実は国民達は王様の道楽にはほとほと嫌気がさしていて、今日こそは王様をどうにかして捕まえて処刑できないものかと考えていました。それほど、国民の生活は必迫していました。
「王様のおな〜り〜」
殺気だった国民が王様の行進を見つめます。
いつものように見ていた先頭のモノが目を丸くして驚きます。
そこに現れた王様はまぎれもなくうまれたままの姿の王様でした。
だれもがイキをのみました。
今まで王様の肉体には分厚いセンスのない宝飾がほどこされた服にさえぎられていました。誰も見たことがない王様の裸がそこにはありました。
「う、美しい」誰もがため息混じりに言いました。
王様の肉体はそれはそれは均整のとれた、まるでこの世のモノとはおもえないくらい美しい裸体をしているのでした。

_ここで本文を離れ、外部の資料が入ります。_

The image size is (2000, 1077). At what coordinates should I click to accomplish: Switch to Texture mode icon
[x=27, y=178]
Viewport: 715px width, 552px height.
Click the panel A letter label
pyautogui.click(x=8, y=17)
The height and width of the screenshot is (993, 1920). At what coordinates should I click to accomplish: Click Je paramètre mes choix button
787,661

すらりとのびたしなやかな足はどこまでも長く、筋肉質のツンと上を向いたお尻が天を指しているようでした。しなやかに割れた腹筋はとても細いのですがその上の大胸筋から、三角筋、腕までがまるで天使の羽のように光り輝いています。
まるで、天使、いや神様の持つ肉体のようでした。王様の中性的な均整のとれた顔も神々しさを倍増させていました。

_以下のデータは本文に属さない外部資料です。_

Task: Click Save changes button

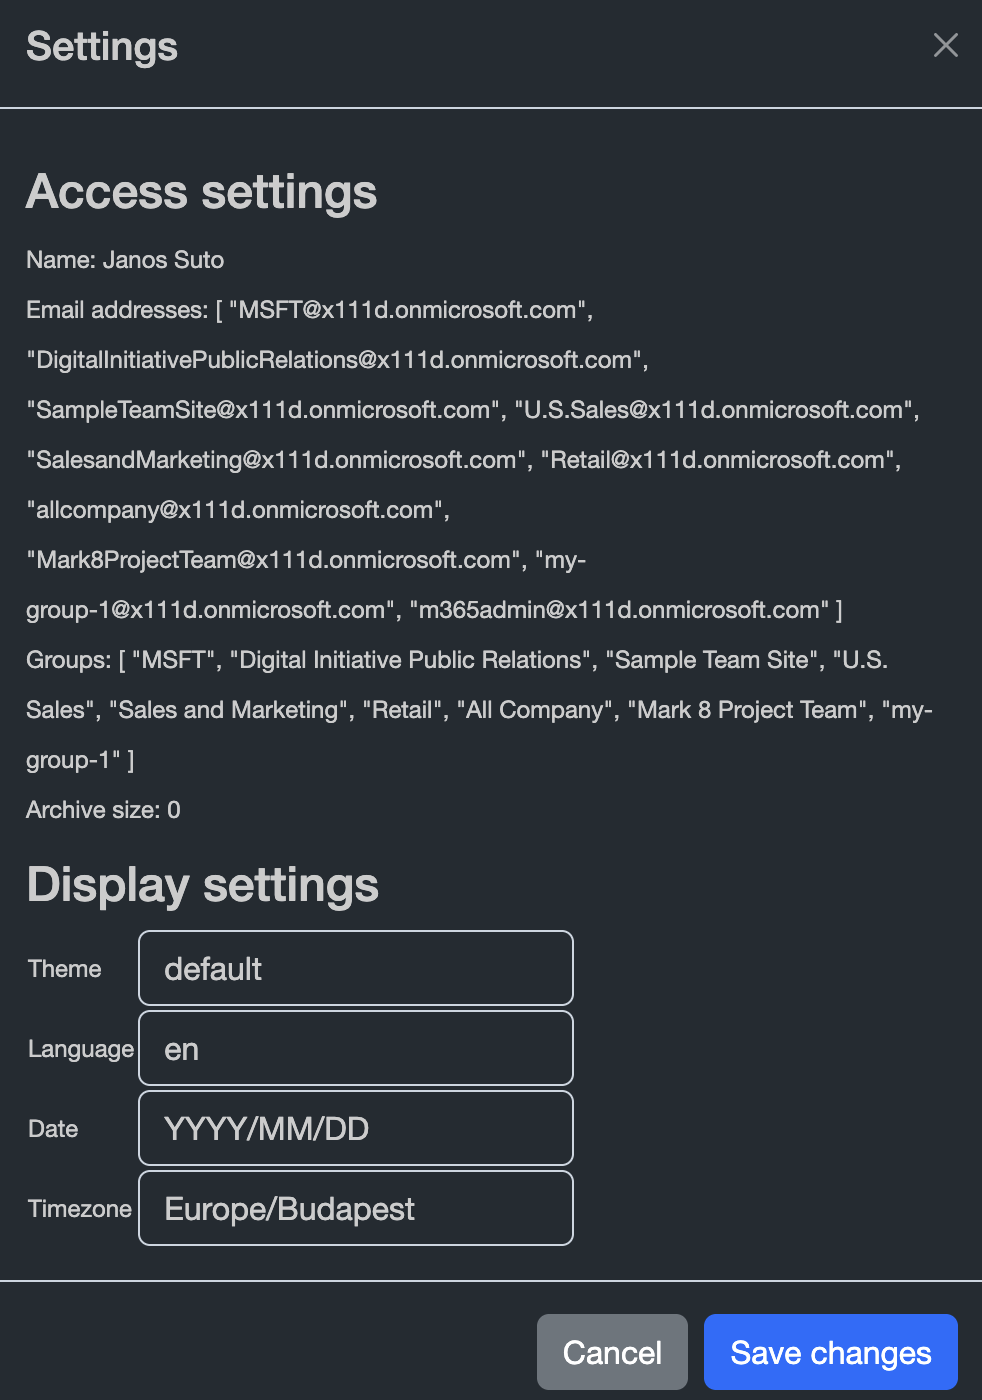Action: coord(830,1352)
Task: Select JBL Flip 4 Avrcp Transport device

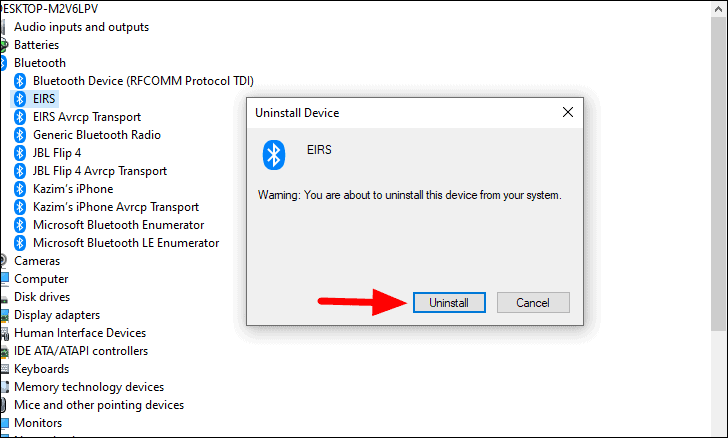Action: 100,171
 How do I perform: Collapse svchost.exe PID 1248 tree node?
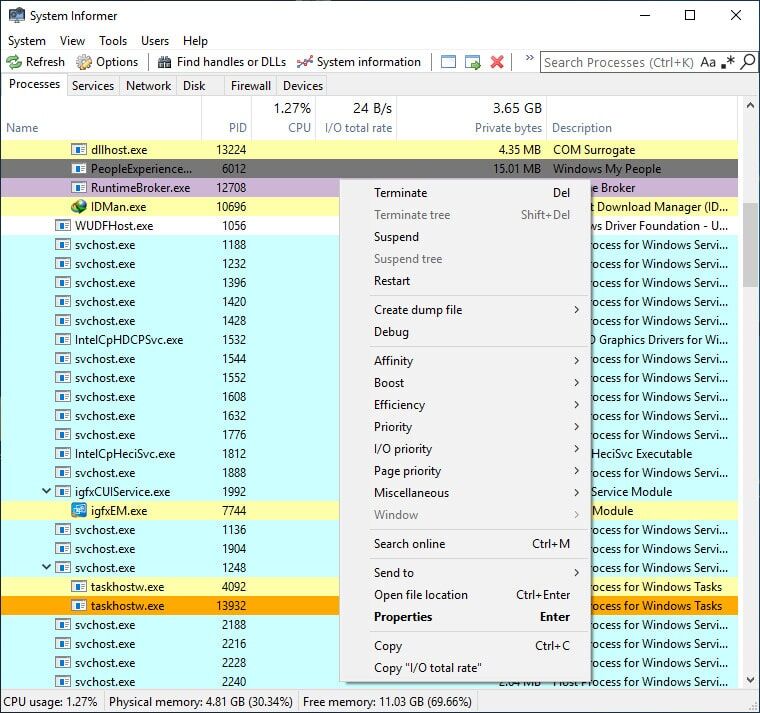[x=47, y=568]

「王様万歳!」ひとりの国民が叫び出すと狂ったように群衆は「王様万歳」を繰り返しました。「ブラボー王様!」熱狂的な歓声がどこからも聞こえます。
ある一人の子供が「王様ははだか・・」と言うが早いが子供の口を母親があわててふさいで、王様の肉体を目に焼き付けようと「王様万歳!」と言いながら、涙を流しながら、手を振ります。
「王様万歳!」「王様万歳!」
熱狂的な歓声は鳴りやむことはありませんでした。
ホンの少し前まで処刑をしようとしていた国民達が今は熱狂的に王様を支持しています。王様の美しい肉体に誰もがため息をし、歓声を上げています。王様の透けるような白い肌がよりいっそうカリスマ性を引き上げます。老若男女すべてを魅了します。その歓声は永遠に続きました。
その後、国民は王様を心から敬い、王様は国民のために働きました。